A year and a half after filing his opinions in Baehr, Levinson's daughter Jen "came out" to her father. Jen, a college student home for winter break, asked her dad one night if she could accompany him on a drive.

"She had been making small talk, and at the end of our drive, I turned to her and said, 'So, what do you want to talk about?,' Levinson said. "She asked me a one-sentence question that took her two minutes to deliver. She said: 'How would you feel if I were to tell you that I was more attracted to women than men?' And when that question mark got put on the end of that sentence, I said to her, 'See - that wasn't so hard, was it?'"

Ever since that conversation, Levinson has dreamt of officiating her wedding to a woman. He wanted to serve as the officiant for the first-ever wedding between an American same-sex couple, and he wanted to do so in Hawaii for his daughter nearly two decades ago, before Hawaii's anti-marriage amendment passed in 1998. "It would have been pretty neat to perform the first same-sex marriage in America," he said.

Fulfilling Two Dreams?

This year, the retired justice has been watching closely and contributing heartily to the movement he, in part, kickstarted 20 years ago by authoring the Baehr decision.

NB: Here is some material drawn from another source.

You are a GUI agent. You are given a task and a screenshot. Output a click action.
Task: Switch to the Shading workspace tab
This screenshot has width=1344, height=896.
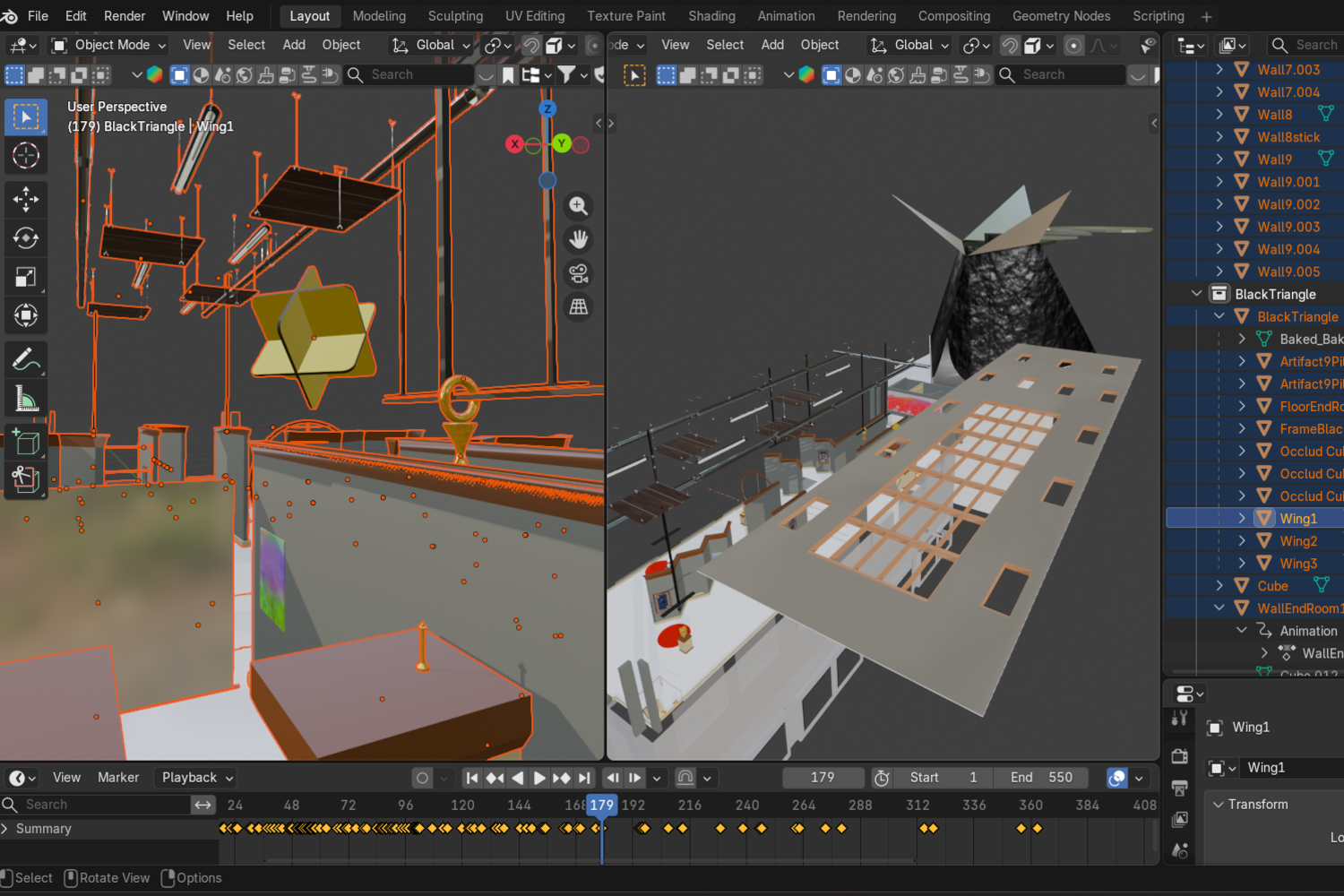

In the next year, advocates in Hawaii will continue to work on passing a marriage bill through the state legislature; earlier this year, Levinson was just one of the marriage advocates in Hawaii who invested energy in Hawaii United for Marriage, the coalition to pass a marriage bill in the state.

More pressingly, Levinson has his eye on the Supreme Court of the United States, which heard oral arguments last month in a legal challenge to California's Proposition 8, which stripped same-sex couples of the freedom to marry in 2008, and the so-called Defense of Marriage Act, the federal law pushed through the U.S. Congress in 1996.

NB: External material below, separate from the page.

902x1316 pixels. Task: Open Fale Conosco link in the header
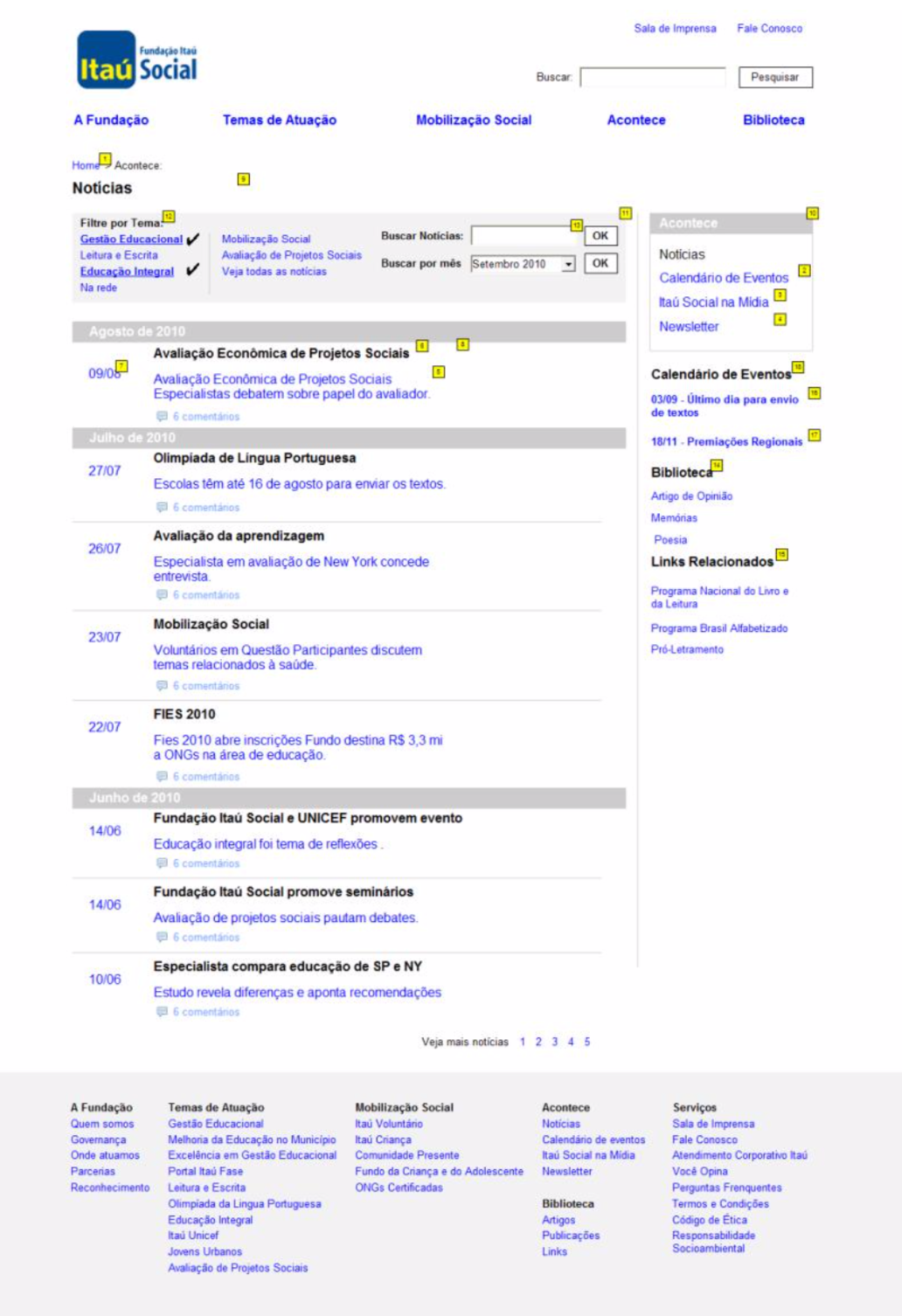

When the Supreme Court announces its decisions in the two marriage cases in June 2013, Levinson stands to see two of his dreams come true.

First, he could witness the end of DOMA, the law that functioned as a direct response to the potential reality of same-sex couples having the freedom to marry in Hawaii.

But more personally, he could finally be able to make good on his dream of officiating his daughter Jen's wedding. She and her partner of over 5 years, Patty, have decided to host a commitment ceremony on July 20 in San Francisco, CA, where they've made their lives together. The women are registered as domestic partners, but they want to officially celebrate their love and commitment in front of their friends and family.

By July, Proposition 8, which prohibits marriages between same-sex couples in California, could be struck down. Jen and Patty's commitment ceremony could be a wedding, one where the couple is granted all of the protections and responsibilities of marriage.

"I'll be officiating their ceremony," Levinson said. "And it's a fulfillment of a dream for me that I've had for a long time."

Levinson lives in Manoa Valley in Honolulu with his wife, Cathy, who he married after mourning the death of his first wife Lynn. There, he serves as a member of the board of directors of the ACLU of Hawaii, as well as Equality Hawaii, the state's largest LGBT advocacy organization.

Levinson is excited to see how far the marriage movement has come in the past 20 years. He is excited to see the country's sudden shift on respecting the love and commitment of same-sex couples across the country. And he is excited to help his daughter celebrate her love for her partner.

Perhaps more than anything, Levinson is excited to be retired, able to reflect on his decades-long career as a judge and keep tabs on how his rulings have left their mark on the world. "It's gratifying in my retirement to have my first amendment rights fully restored," he said. "When you're a judge, you can't be partisan," he explained. "Now that I'm retired, I can be! I can speak out. I can advocate."